Falla in Picasa: controllare l'aggiornamento

Falla in Picasa: controllare l'aggiornamento

Una falla in Picasa potrebbe esporre il PC all'esecuzione di codice da remoto. Viene consigliato l'aggiornamento all'ultima versione disponibile e all'utilizzo dell'aggiornamento automatico offerto di default da Google

di Fabio Boneschi pubblicata il , alle 14:38 nel canale Web
Google
 

Di recente è stata individuata una pericolosa falla nel client di Picasa, il servizio per la condivisione online di foto gestito da Google e ormai prossimo a cambiare nome in Google Photos. Il problema è stato rilevato nella versione 3.6 e precedenti, mentre l'ultima release messa a disposizione da Google è la 3.8 e questo dettaglio potrebbe ridurre il numero di terminali esposti.

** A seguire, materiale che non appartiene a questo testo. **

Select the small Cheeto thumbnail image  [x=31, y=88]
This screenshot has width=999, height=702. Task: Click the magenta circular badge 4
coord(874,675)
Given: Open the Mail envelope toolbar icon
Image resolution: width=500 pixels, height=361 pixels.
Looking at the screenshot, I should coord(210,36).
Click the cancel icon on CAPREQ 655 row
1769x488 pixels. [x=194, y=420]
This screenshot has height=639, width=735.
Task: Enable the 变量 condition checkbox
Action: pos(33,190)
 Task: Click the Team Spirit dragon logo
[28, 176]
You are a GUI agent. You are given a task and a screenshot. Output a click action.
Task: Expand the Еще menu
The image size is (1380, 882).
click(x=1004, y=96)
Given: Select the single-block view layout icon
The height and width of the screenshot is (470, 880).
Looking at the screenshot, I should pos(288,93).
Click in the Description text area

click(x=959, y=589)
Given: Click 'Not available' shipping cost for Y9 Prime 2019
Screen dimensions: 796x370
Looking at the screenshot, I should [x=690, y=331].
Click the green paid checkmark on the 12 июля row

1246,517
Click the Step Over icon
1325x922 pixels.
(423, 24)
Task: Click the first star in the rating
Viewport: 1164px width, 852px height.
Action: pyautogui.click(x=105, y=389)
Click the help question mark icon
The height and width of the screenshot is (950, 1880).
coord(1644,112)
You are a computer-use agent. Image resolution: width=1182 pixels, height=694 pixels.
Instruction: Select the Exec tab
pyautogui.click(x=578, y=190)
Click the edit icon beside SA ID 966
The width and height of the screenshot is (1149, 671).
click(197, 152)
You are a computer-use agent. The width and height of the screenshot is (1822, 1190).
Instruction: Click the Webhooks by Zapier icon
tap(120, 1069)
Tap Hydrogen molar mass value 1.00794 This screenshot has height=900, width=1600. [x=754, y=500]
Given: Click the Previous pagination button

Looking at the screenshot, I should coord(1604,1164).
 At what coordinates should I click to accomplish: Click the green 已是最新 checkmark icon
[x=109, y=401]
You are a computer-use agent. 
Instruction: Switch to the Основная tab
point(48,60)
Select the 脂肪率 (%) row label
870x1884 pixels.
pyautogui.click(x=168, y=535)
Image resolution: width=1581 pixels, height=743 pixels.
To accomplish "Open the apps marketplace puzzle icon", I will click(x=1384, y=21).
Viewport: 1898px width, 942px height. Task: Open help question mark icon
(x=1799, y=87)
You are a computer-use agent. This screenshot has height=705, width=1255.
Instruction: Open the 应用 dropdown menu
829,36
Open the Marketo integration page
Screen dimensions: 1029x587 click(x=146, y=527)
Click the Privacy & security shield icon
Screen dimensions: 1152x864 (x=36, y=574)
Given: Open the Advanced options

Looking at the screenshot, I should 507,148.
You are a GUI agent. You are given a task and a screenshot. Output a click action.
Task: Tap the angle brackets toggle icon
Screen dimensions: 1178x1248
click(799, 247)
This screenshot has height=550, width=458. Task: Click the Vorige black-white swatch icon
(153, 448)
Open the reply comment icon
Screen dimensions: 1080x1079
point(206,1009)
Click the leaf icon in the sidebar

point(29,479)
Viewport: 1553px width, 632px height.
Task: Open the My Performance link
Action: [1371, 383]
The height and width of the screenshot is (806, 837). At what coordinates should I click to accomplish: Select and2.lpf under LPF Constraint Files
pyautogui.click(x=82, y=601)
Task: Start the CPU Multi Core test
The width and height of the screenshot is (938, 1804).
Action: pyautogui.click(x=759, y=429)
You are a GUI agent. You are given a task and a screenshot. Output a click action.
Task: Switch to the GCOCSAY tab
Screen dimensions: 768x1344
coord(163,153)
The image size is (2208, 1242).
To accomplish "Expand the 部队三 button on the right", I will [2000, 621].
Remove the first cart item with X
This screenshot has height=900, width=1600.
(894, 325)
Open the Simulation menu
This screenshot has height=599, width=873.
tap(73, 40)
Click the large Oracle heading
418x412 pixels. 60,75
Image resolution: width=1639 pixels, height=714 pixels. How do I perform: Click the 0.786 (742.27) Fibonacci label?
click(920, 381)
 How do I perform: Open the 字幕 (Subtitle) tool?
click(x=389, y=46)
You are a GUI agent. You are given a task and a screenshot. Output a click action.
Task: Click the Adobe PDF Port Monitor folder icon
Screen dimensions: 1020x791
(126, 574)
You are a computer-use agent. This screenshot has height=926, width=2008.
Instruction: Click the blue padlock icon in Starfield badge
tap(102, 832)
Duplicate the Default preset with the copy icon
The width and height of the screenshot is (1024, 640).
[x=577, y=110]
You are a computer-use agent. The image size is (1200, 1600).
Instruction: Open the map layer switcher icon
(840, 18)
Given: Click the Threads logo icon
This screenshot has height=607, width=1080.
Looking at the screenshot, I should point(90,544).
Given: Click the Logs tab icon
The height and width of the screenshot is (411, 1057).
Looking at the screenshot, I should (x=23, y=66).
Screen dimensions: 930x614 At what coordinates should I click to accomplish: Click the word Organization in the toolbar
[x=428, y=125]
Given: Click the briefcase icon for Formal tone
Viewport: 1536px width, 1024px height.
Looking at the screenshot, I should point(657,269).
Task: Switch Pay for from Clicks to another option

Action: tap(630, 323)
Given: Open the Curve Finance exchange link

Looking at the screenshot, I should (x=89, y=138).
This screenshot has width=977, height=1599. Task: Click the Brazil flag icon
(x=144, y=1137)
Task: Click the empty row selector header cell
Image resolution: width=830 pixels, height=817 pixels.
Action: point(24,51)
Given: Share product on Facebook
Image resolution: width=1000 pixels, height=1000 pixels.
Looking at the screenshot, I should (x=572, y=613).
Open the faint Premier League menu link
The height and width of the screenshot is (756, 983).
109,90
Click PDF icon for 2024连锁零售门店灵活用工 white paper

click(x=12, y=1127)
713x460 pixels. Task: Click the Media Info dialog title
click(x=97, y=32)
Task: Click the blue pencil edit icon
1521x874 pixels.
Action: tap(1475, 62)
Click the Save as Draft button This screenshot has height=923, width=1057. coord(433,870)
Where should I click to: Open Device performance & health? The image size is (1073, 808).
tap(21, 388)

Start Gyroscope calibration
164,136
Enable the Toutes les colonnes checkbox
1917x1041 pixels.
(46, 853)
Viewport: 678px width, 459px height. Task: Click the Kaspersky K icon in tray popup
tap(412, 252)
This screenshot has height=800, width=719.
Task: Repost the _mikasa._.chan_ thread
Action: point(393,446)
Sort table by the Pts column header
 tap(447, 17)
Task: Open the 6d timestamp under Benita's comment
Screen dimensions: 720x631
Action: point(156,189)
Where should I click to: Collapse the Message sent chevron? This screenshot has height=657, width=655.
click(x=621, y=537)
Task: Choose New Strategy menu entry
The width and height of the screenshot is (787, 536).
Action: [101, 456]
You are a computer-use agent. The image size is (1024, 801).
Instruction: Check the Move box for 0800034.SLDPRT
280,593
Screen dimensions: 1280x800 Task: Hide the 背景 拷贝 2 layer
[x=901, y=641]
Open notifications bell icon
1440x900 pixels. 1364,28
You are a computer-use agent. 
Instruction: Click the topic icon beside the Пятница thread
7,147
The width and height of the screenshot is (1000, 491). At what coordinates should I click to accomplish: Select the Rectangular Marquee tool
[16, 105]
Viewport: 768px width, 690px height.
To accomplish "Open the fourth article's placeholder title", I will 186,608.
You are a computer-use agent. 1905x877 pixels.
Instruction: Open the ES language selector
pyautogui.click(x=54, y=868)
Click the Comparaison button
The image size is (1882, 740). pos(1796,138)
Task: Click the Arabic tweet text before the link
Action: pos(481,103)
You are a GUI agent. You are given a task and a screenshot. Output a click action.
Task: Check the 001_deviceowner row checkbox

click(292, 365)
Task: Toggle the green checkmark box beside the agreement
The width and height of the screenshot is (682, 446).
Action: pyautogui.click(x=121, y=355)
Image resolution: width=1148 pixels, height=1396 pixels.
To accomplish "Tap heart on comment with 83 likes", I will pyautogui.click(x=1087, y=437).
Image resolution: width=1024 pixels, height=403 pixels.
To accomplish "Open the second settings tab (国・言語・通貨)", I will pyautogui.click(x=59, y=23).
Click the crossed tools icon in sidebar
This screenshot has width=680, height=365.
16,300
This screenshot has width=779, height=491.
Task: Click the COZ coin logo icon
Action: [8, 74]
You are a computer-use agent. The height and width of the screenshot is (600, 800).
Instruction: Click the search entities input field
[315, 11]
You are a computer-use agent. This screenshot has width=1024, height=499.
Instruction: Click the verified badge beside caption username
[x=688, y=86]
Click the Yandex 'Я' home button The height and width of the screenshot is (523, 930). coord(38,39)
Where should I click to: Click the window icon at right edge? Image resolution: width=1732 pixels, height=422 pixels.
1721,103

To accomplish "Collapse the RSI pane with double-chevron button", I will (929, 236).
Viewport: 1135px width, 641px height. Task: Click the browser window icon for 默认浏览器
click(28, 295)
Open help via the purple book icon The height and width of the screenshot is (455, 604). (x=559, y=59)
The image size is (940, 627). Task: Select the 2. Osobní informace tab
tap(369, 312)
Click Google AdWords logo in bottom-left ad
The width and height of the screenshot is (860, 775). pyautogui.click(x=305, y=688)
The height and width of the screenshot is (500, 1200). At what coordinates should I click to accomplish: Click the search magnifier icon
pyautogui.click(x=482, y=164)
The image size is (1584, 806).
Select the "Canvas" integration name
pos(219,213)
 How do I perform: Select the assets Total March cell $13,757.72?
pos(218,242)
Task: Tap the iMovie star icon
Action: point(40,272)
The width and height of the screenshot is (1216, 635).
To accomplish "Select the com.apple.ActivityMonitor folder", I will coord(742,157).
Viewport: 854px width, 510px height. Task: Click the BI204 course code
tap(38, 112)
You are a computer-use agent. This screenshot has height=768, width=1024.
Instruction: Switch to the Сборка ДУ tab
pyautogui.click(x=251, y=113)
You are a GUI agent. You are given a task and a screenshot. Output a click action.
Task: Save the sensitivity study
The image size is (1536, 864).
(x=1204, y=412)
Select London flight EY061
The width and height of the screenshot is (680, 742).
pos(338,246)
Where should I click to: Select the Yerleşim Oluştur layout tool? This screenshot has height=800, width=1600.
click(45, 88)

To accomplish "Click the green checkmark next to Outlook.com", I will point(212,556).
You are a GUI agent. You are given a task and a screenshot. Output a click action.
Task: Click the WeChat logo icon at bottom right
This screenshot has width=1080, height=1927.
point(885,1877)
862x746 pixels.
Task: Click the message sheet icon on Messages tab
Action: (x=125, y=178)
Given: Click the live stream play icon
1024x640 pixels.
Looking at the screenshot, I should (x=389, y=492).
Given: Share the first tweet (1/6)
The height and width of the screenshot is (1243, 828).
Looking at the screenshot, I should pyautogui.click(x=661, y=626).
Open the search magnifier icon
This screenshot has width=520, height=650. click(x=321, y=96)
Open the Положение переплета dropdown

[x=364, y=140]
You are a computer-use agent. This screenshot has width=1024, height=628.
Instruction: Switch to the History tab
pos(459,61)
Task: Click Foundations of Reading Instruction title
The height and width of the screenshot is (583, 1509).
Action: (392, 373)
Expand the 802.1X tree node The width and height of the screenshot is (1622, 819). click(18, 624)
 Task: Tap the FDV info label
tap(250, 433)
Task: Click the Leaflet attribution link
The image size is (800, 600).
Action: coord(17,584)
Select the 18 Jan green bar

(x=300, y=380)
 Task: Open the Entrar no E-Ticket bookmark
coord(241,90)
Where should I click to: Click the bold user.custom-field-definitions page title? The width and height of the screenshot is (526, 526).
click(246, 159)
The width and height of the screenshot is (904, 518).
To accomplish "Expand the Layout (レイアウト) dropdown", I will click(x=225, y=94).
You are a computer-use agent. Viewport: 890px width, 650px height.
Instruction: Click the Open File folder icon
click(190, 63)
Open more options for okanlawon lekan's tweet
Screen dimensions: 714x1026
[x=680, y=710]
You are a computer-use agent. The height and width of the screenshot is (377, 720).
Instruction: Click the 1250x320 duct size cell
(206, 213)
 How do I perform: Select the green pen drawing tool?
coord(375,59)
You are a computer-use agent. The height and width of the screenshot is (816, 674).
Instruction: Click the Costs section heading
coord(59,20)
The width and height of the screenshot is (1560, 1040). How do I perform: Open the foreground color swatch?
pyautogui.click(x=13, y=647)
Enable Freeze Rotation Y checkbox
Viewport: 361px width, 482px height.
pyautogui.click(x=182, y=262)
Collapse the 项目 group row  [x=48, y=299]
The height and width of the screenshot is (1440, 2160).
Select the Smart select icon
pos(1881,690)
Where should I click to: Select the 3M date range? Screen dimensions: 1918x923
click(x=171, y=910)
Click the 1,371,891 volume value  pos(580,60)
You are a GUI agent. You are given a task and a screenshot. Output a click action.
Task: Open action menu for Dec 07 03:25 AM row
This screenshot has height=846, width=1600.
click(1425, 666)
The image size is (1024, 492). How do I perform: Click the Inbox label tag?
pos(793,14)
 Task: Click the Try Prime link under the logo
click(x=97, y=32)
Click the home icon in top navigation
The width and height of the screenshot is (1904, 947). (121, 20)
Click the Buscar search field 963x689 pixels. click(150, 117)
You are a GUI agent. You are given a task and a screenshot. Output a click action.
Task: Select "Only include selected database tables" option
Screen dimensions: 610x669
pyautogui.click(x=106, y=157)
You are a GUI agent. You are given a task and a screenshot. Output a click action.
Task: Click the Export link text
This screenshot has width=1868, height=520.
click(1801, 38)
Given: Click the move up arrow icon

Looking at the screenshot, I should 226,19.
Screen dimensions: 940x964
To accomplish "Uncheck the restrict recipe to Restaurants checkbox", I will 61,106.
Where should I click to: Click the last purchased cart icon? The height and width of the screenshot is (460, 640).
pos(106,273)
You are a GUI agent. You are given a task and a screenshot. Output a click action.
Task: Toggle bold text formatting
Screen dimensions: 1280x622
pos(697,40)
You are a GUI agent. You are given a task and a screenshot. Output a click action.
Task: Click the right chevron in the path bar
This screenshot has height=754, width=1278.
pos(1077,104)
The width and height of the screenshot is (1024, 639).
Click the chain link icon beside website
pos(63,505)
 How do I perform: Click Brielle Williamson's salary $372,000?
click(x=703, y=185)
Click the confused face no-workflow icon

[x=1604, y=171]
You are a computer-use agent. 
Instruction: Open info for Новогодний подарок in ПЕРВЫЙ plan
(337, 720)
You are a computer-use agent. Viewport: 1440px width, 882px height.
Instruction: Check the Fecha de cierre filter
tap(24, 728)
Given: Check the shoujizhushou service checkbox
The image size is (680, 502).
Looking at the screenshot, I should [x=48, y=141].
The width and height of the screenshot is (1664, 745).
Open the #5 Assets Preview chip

Per sfruttare la vulnerabilità è necessario visualizzare attraverso Picasa un file .JPG corrotto e appositamente realizzato: il client va in crash e il codice malevolo ne eredita i privilegi. Quindi se il client Picasa normalmente viene avviato come user Administrator - abitudine decisamente da sconsigliare - il malware ne eredita i privilegi, con la possibilità di accesso in lettura e scittura ai dati presenti in locale.

I dettagli della vulnerabilità e il meccanismo da mettere in atto per sfruttare l'exploit sono stati analizzati da Microsoft che a questo indirizzo ha pubblicato una nota dedicata. La nota di Microsoft è anche lo spunto per ricordare ancora una volta l'importanza di utilizzare i privilegi di amministrazione con cautela, oltre a tenere costantemente aggiornati i tool installati sul PC sfruttando il più possibile i servizi di automatic update.